Le urla del ragazzo riecheggiarono fra le celle vuote. Poi si
udì un rumore improvviso, fortissimo. Sandra riuscì a distinguere
con chiarezza a cosa corrispondesse: allo schianto di un corpo
umano contro le sbarre. Immaginò il dormiente mentre si
scagliava con furia contro di loro, frenato solo da quella barriera.
La luce si riaccese, il ragazzo si rannicchiò sul pavimento e
dopo un po’ ritornò tranquillo.
«L’oscurità amplifica gli effetti della fenetillina, la luce li
placa» spiegò De Giorgi. «Mi dispiace di averla spaventata.»
Il blackout, l’eclissi tecnologica, si disse Sandra.
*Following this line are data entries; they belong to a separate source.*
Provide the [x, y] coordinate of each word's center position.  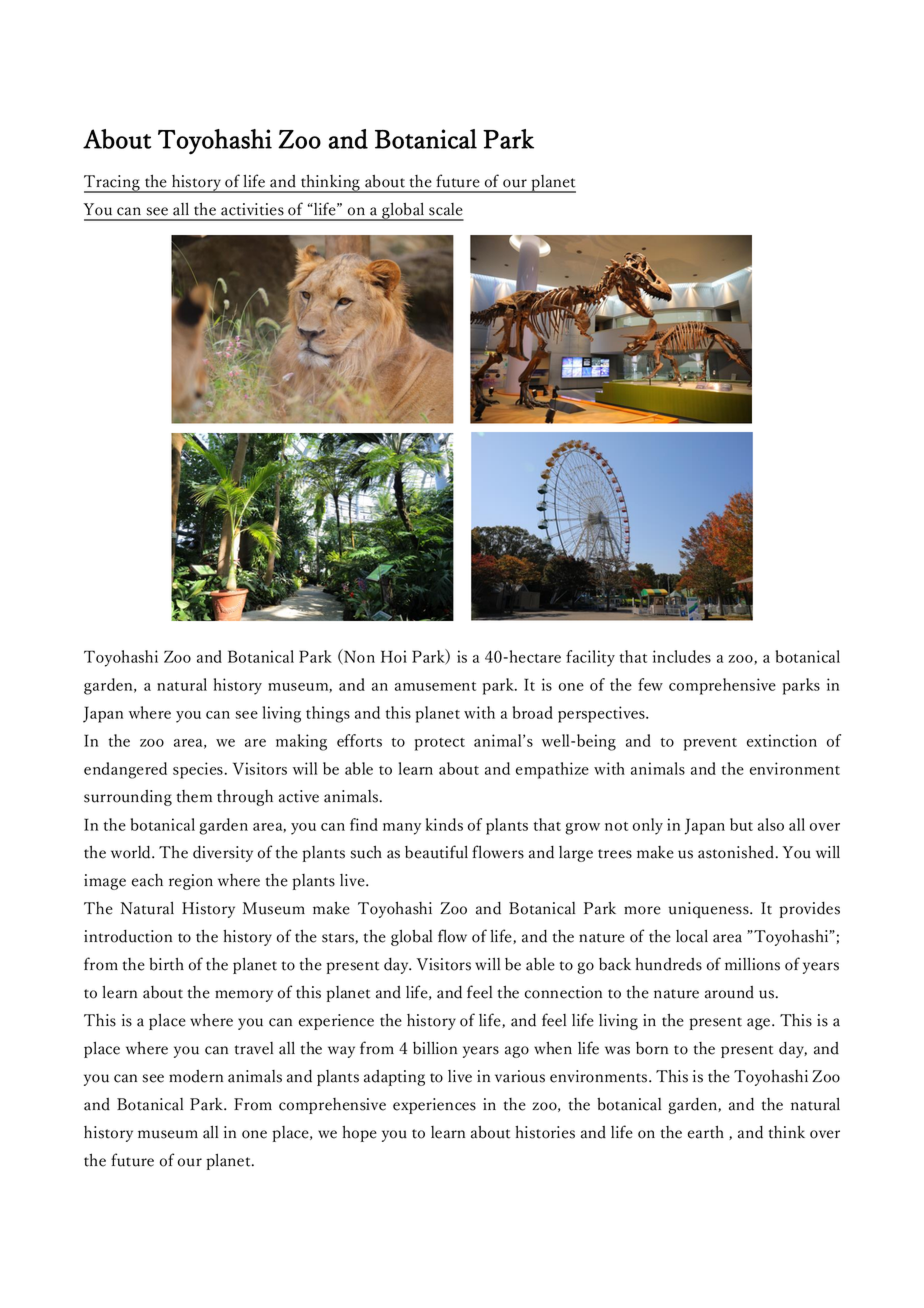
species [198, 770]
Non [358, 657]
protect [440, 744]
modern [196, 1076]
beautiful [436, 852]
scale [446, 209]
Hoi [394, 656]
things [328, 714]
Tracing [113, 184]
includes [682, 656]
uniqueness [709, 910]
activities [252, 209]
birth [166, 964]
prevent [710, 744]
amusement [435, 686]
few [650, 684]
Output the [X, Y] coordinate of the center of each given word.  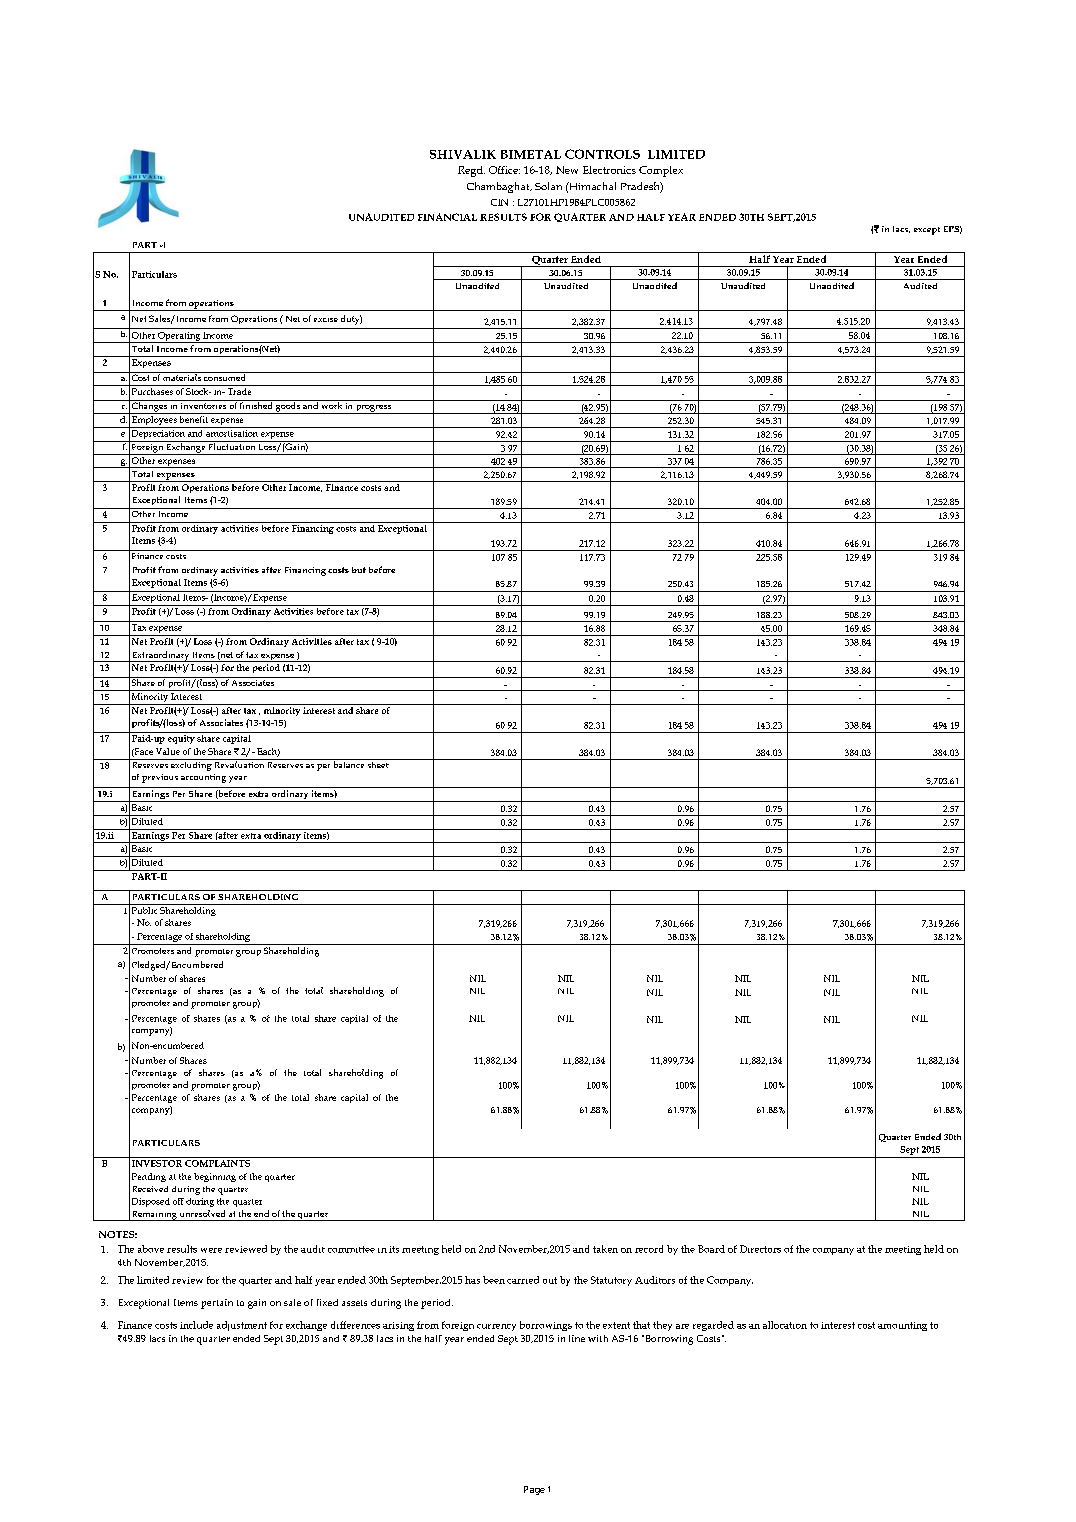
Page [534, 1490]
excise [326, 320]
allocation [785, 1325]
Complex [661, 171]
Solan [548, 186]
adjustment [242, 1326]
La setta
aveva approfittato della situazione facendosi trovare preparata.
«All’alba tutto questo sarà finito» disse il capo della polizia,
mentre si allontanava.
«Mancano quattro ore. Quanta gente dovrà ancora morire?»
Ma De Giorgi non era interessato a rispondere al quesito.
«Io so dove è la centrale dello spaccio di Captagon. So dove
distribuiscono le ostie nere» affermò allora la poliziotta, e l’uomo
tornò a voltarsi verso di lei. «Richiami indietro Vitali e le dirò
come salvare Roma.»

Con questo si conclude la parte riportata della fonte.